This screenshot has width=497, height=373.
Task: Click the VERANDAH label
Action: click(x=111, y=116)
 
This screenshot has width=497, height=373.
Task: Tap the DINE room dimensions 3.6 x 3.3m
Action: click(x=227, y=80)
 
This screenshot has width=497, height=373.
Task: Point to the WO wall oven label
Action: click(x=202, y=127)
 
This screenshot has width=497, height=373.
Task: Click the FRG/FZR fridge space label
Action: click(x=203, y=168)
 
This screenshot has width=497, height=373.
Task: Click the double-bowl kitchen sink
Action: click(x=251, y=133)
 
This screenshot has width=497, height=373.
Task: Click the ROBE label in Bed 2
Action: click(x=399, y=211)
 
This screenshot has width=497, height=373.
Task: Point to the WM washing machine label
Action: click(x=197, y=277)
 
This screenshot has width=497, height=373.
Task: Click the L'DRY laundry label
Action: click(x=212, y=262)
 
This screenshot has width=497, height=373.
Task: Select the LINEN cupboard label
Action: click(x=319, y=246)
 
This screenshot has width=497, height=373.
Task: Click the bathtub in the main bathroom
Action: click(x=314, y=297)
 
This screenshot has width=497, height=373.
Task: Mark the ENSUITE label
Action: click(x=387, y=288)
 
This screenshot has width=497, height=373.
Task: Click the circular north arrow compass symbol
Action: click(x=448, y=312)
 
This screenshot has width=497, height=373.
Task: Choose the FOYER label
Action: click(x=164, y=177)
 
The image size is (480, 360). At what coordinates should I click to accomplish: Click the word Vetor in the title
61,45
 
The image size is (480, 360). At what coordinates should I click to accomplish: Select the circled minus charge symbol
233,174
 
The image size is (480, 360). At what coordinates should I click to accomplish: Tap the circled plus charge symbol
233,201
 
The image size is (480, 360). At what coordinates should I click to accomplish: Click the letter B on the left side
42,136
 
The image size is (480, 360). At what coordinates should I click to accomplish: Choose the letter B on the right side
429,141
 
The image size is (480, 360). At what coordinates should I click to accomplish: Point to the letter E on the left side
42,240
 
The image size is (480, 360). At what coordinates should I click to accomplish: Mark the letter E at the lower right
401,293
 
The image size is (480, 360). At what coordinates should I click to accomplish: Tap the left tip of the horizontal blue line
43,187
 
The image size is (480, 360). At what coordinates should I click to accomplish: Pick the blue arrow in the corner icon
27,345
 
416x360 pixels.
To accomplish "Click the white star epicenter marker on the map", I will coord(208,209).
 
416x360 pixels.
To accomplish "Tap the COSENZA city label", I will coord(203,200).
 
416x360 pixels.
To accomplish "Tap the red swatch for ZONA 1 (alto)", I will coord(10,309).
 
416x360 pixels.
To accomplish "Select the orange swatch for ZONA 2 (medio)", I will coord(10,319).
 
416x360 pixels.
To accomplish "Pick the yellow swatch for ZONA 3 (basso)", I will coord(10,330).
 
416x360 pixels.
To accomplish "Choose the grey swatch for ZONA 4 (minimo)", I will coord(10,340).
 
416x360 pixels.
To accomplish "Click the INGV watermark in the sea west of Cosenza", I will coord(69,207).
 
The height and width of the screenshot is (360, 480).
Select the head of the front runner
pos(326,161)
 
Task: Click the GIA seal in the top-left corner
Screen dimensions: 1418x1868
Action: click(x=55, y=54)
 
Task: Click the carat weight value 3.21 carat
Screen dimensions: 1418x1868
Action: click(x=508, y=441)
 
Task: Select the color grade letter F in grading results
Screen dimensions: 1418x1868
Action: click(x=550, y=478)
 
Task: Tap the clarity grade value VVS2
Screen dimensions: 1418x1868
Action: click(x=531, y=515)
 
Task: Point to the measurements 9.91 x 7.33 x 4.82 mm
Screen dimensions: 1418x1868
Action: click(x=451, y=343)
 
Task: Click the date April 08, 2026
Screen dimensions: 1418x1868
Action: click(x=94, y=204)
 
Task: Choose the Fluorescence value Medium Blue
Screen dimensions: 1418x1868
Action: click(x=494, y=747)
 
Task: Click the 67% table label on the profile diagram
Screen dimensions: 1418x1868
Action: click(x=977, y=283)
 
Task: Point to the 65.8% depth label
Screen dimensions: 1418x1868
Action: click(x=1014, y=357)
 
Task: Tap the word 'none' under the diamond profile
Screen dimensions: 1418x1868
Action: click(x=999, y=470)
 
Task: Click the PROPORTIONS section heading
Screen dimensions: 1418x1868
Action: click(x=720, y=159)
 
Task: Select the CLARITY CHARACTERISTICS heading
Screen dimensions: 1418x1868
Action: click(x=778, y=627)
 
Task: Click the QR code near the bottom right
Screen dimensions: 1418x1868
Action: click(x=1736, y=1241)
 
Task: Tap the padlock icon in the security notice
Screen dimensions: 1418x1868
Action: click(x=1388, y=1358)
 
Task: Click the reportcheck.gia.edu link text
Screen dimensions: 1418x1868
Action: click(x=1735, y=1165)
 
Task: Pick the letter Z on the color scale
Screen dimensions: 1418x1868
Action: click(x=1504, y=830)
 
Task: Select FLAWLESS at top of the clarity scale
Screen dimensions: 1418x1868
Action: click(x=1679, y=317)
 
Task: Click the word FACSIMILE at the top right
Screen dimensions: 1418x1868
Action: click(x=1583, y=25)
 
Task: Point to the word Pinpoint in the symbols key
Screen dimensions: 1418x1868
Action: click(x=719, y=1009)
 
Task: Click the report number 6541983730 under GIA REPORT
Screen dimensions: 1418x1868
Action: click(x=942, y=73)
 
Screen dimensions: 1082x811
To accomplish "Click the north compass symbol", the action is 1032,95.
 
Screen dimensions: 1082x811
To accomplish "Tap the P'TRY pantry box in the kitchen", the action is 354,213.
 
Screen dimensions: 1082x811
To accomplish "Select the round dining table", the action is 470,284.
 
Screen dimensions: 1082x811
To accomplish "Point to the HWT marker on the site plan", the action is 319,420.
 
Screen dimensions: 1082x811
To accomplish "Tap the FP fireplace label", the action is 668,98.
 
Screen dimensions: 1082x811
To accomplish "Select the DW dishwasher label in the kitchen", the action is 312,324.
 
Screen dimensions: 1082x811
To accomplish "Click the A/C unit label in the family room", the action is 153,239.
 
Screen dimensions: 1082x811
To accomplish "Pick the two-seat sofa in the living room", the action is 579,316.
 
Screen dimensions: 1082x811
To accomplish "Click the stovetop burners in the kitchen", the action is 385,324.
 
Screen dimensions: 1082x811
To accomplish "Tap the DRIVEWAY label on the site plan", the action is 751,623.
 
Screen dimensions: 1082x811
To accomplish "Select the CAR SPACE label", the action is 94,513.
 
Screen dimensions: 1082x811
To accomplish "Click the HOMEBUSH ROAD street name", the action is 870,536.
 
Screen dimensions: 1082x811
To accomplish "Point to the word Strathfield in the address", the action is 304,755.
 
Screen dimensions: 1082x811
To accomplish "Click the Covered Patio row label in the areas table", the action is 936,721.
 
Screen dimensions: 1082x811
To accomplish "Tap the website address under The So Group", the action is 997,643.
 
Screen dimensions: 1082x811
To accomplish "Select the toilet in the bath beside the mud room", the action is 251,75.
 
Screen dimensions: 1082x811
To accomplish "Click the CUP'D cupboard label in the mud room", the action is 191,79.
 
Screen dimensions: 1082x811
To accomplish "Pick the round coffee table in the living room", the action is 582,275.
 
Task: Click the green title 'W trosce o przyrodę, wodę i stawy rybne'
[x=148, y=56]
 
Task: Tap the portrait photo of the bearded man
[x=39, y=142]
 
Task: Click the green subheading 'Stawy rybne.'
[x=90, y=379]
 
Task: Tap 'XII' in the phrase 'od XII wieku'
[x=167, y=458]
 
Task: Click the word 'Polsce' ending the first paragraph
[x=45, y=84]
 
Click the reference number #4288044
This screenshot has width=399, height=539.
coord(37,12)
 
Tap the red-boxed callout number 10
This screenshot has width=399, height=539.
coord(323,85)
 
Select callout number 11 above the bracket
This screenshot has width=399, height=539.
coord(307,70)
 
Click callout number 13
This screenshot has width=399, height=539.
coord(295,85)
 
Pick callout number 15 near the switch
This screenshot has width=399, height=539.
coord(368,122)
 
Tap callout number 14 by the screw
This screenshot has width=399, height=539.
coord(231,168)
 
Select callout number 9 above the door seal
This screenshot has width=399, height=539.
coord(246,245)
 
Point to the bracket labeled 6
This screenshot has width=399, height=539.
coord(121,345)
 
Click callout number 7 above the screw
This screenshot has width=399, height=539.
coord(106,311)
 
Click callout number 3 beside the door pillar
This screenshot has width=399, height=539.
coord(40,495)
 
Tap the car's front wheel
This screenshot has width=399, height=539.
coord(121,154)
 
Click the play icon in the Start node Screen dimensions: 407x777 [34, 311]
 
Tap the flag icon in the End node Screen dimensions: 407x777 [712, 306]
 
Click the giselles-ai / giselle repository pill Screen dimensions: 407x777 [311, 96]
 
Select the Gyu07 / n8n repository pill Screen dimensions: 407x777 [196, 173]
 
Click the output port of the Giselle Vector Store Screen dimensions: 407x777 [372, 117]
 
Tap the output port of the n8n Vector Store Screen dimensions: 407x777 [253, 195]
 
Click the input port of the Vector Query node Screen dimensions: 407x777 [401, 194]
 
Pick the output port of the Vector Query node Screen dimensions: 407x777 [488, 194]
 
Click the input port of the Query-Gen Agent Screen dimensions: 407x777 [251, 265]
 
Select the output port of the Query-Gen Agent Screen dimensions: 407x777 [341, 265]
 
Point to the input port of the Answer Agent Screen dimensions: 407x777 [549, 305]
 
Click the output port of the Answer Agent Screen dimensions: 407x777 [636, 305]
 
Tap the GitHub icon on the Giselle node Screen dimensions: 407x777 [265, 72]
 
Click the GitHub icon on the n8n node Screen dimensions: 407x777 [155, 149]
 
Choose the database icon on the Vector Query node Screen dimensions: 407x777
_ _ _ _
Exercise prompt: Please retype the rows above without any changes, starting at the very first line and ending at the line that contains "Action: click(x=212, y=262)", with both of those lines included.

Right answer:
This screenshot has width=497, height=373.
Task: Click the VERANDAH label
Action: click(x=111, y=116)
 
This screenshot has width=497, height=373.
Task: Tap the DINE room dimensions 3.6 x 3.3m
Action: click(x=227, y=80)
 
This screenshot has width=497, height=373.
Task: Point to the WO wall oven label
Action: click(x=202, y=127)
 
This screenshot has width=497, height=373.
Task: Click the FRG/FZR fridge space label
Action: click(x=203, y=168)
 
This screenshot has width=497, height=373.
Task: Click the double-bowl kitchen sink
Action: click(x=251, y=133)
 
This screenshot has width=497, height=373.
Task: Click the ROBE label in Bed 2
Action: click(x=399, y=211)
 
This screenshot has width=497, height=373.
Task: Point to the WM washing machine label
Action: click(x=197, y=277)
 
This screenshot has width=497, height=373.
Task: Click the L'DRY laundry label
Action: click(x=212, y=262)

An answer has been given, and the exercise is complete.